A cura dell’Avvocato Giovanni Meliadò e dell’Avvocato Vincenzo Campellone
Studio Legale Meliadò
“In tema di attività medico-chirurgica, grava sul sanitario che esegua un esame diagnostico la responsabilità di leggere correttamente le relative immagini, senza che la carenza della necessaria specializzazione possa escludere la colpa per una erronea lettura dei suoi esiti, dovendo questi, ove insorgano dubbi, nella consapevolezza dei limiti derivanti dalla propria competenza settoriale e della mancanza di ulteriori strumenti di opportuna indagine, indirizzare il paziente presso strutture in grado di risolvere tempestivamente la criticità diagnostica in quanto, opinando diversamente, la grave imperizia della condotta posta in essere si tradurrebbe in un ingiustificato vuoto di tutela”.
Questo è quanto stabilito dalla Corte di Cassazione attraverso l’Ordinanza n. 17410/2023, che ha respinto il ricorso contro la sentenza della Corte d’Appello dell’Aquila, la quale aveva confermato la condanna al risarcimento dei danni inflitta dal Tribunale a un ginecologo, ritenuto responsabile della morte di una paziente dovuta a un errore diagnostico. Il medico aveva scambiato una “cisti liquida” inesistente con un “quadro morfologico di deterioramento della parete intestinale”.

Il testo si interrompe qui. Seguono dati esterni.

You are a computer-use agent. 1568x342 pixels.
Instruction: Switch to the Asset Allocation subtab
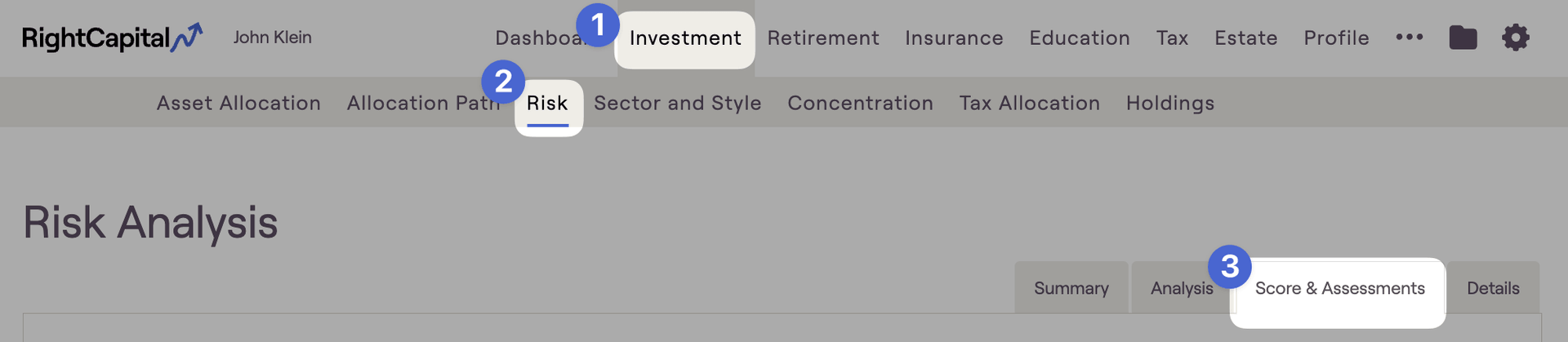coord(238,104)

La Corte d’Appello aveva infatti sottolineato che una corretta interpretazione dell’ecografia avrebbe dovuto spingere il ginecologo a collegare i sospetti diagnostici ai forti dolori addominali riportati dalla paziente, indirizzandola verso un immediato ricovero ospedaliero per ulteriori accertamenti.
Il ginecologo aveva sostenuto che la Corte territoriale non avesse considerato la sua specializzazione, il che avrebbe dovuto escludere la sua responsabilità per imperizia nella refertazione ecografica e nell’errore diagnostico. Tuttavia, tale argomentazione non è stata accolta. La Corte Suprema ha stabilito che il ginecologo aveva l’obbligo di interpretare correttamente le immagini ecografiche, oltre alla responsabilità di correlare tali immagini con l’anamnesi specifica della paziente, così da indirizzarla tempestivamente verso strutture in grado di affrontare la criticità diagnostica.
Da ciò discende il principio stabilito dall’Ordinanza, secondo cui una specializzazione diversa non esime dalla responsabilità chi esegue un esame diagnostico e commette un errore nella refertazione, non indirizzando il paziente verso ulteriori approfondimenti con la necessaria prudenza e tempestività.
Questo principio è stato ribadito più volte dalla Corte di Cassazione. Basti ricordare la sentenza n. 37728/2022, che afferma come il medico radiologo, al pari di altri professionisti sanitari, sia soggetto alla diligenza specifica prevista dall’art. 1176, comma 2, del codice civile. Il medico non può limitarsi a una lettura formale dei risultati dell’esame diagnostico, ma, quando gli esiti lo suggeriscono, è tenuto a promuovere ulteriori approfondimenti, indicando al paziente la necessità di eseguire esami più adeguati e approfonditi.